→ **Task objective**
All lines from the one containing "Image resolution: width=896" through the final line of the records below should be reproduced exactly, with the pictures left out.

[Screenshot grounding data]
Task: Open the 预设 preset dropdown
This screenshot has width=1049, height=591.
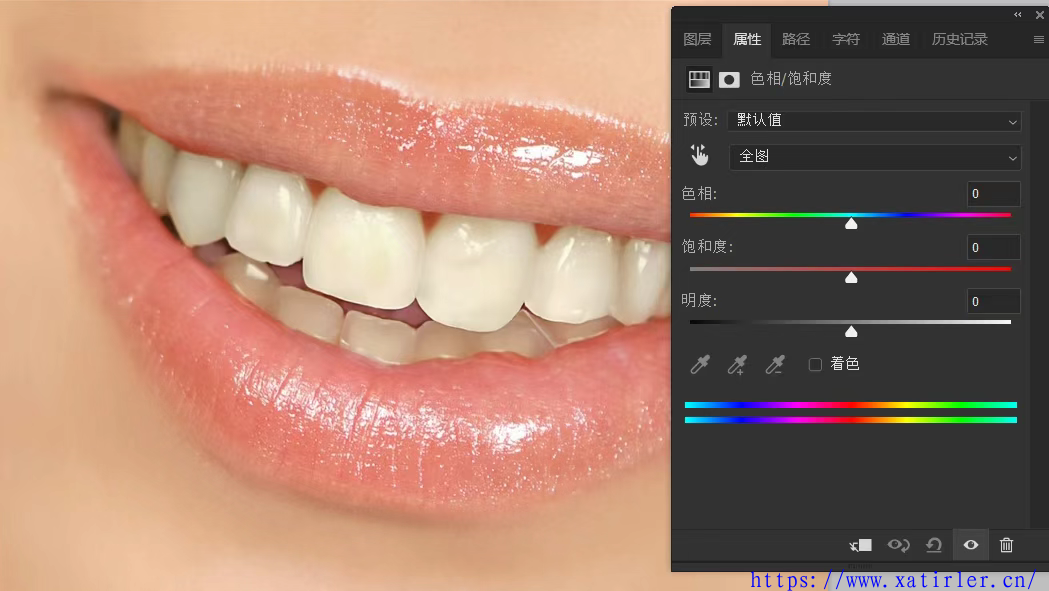Action: (875, 121)
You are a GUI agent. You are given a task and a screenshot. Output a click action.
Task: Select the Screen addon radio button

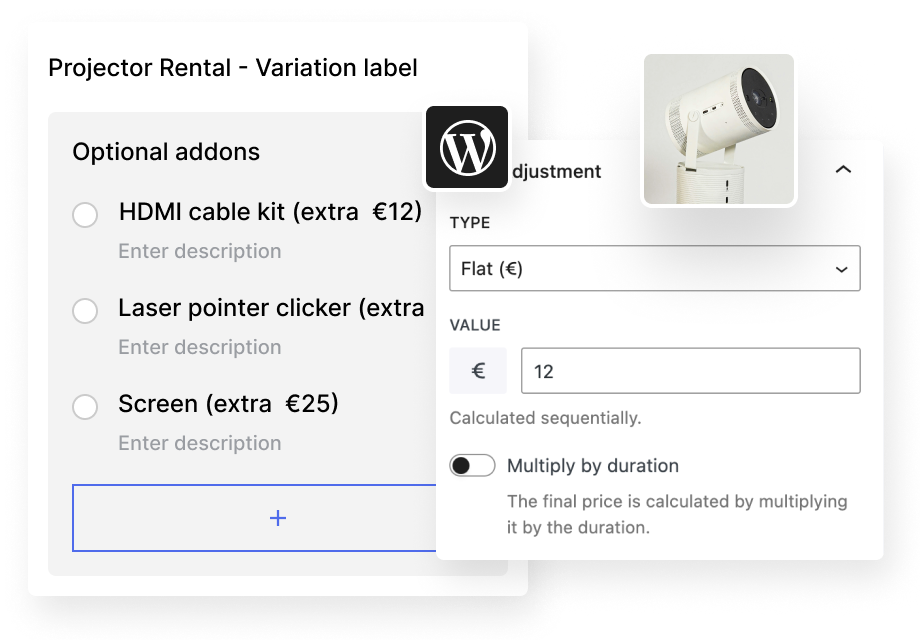coord(85,407)
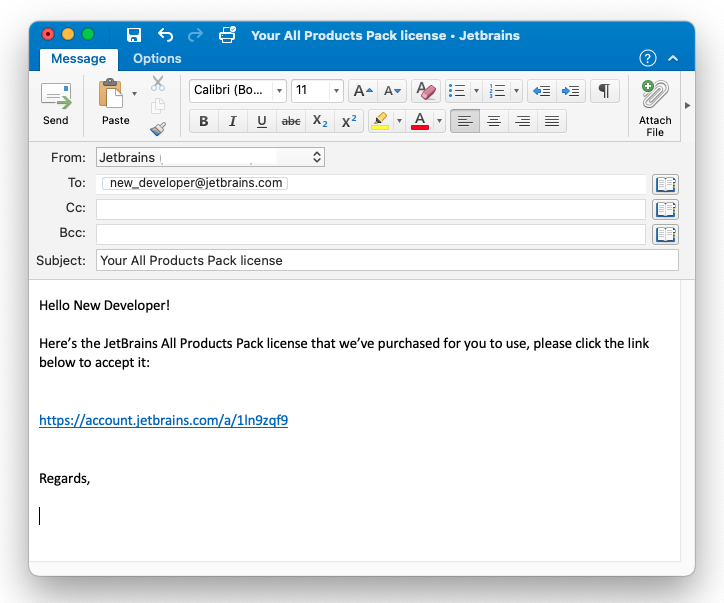Open address book beside To field
Image resolution: width=724 pixels, height=603 pixels.
pos(665,184)
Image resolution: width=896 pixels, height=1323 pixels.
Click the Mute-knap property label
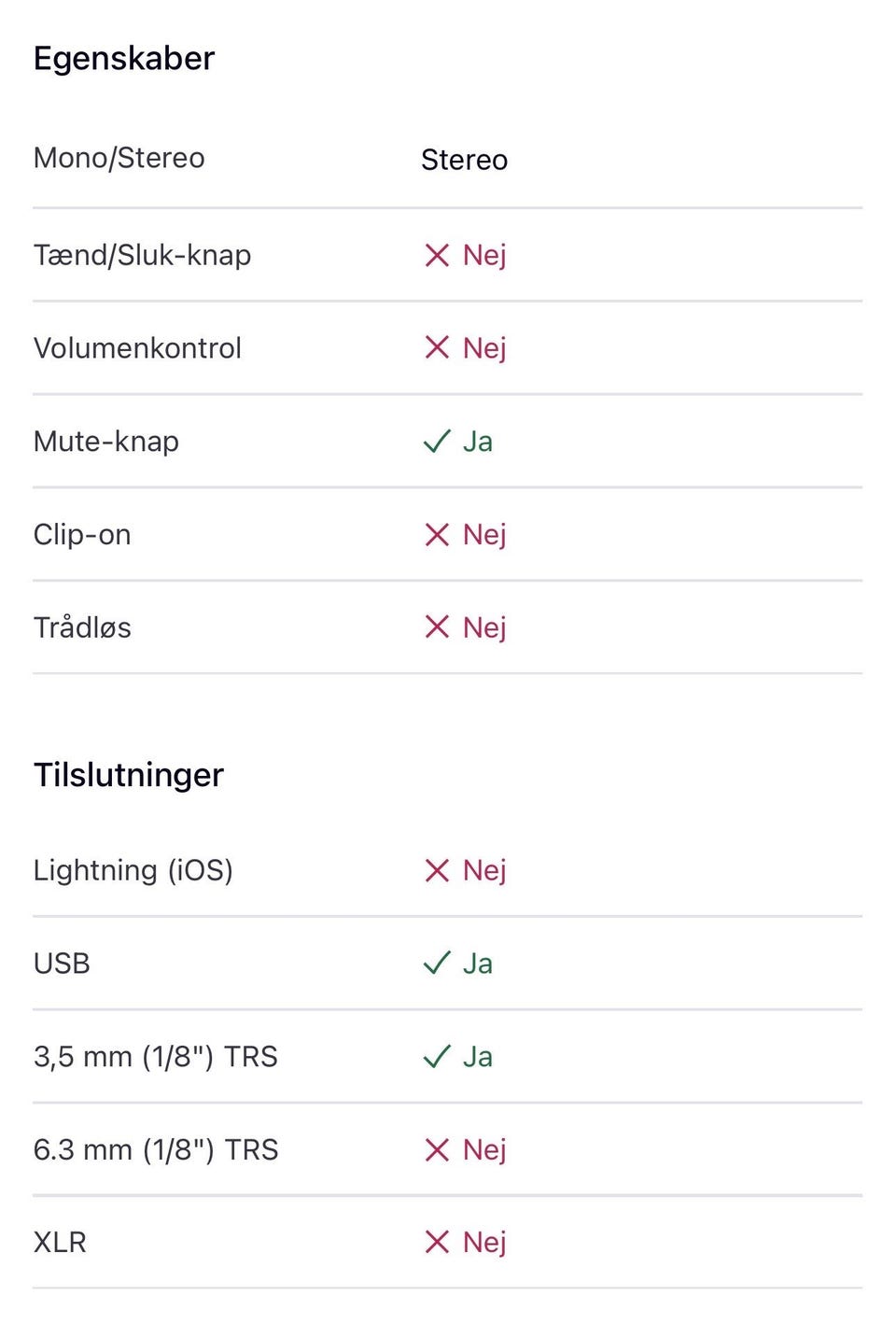tap(105, 441)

→ **Exercise response**
Image resolution: width=896 pixels, height=1323 pixels.
Click the Mute-knap property label
tap(105, 441)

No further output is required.